[Extracted data entries]
=== Section Start ===

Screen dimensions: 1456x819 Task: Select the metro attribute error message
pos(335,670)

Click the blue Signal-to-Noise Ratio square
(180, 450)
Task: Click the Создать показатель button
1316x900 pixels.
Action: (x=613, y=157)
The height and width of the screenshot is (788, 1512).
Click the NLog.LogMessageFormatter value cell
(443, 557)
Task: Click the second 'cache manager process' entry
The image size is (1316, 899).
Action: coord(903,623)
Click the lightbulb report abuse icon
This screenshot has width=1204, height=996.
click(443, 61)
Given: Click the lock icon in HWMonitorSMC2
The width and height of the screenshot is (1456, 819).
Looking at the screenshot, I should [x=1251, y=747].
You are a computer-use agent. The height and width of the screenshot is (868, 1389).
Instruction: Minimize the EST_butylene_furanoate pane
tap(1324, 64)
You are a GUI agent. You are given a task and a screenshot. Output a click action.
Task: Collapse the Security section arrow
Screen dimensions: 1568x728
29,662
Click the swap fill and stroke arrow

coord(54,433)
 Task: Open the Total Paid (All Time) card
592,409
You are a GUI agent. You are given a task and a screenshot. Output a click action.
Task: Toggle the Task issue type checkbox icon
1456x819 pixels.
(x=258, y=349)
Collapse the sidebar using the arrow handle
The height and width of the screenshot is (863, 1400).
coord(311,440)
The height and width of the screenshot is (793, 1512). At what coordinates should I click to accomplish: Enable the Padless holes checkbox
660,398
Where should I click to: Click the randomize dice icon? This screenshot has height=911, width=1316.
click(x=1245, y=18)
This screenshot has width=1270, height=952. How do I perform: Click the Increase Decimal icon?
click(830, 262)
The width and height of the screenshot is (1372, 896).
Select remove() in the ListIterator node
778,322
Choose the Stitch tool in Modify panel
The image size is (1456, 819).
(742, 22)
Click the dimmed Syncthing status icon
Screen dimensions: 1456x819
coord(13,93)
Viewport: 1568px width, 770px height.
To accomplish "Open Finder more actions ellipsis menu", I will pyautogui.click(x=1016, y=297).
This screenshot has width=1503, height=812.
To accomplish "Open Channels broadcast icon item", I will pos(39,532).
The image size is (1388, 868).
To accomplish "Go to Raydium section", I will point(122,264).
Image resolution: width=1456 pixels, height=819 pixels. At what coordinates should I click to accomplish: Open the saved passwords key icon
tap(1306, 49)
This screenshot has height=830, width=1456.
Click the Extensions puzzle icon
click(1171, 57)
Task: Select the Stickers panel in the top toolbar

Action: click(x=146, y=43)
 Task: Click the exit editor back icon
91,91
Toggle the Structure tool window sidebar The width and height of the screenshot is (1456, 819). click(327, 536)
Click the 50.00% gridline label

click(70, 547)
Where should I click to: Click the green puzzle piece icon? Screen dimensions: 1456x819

=== Section End ===

• [Goal of the exercise] Please copy only the lines from the one with "Click the Extensions puzzle icon" through the final line of the records above, both ends included.

• [Problem solution]
Click the Extensions puzzle icon
click(1171, 57)
Task: Select the Stickers panel in the top toolbar

Action: click(x=146, y=43)
 Task: Click the exit editor back icon
91,91
Toggle the Structure tool window sidebar The width and height of the screenshot is (1456, 819). click(327, 536)
Click the 50.00% gridline label

click(70, 547)
Where should I click to: Click the green puzzle piece icon? Screen dimensions: 1456x819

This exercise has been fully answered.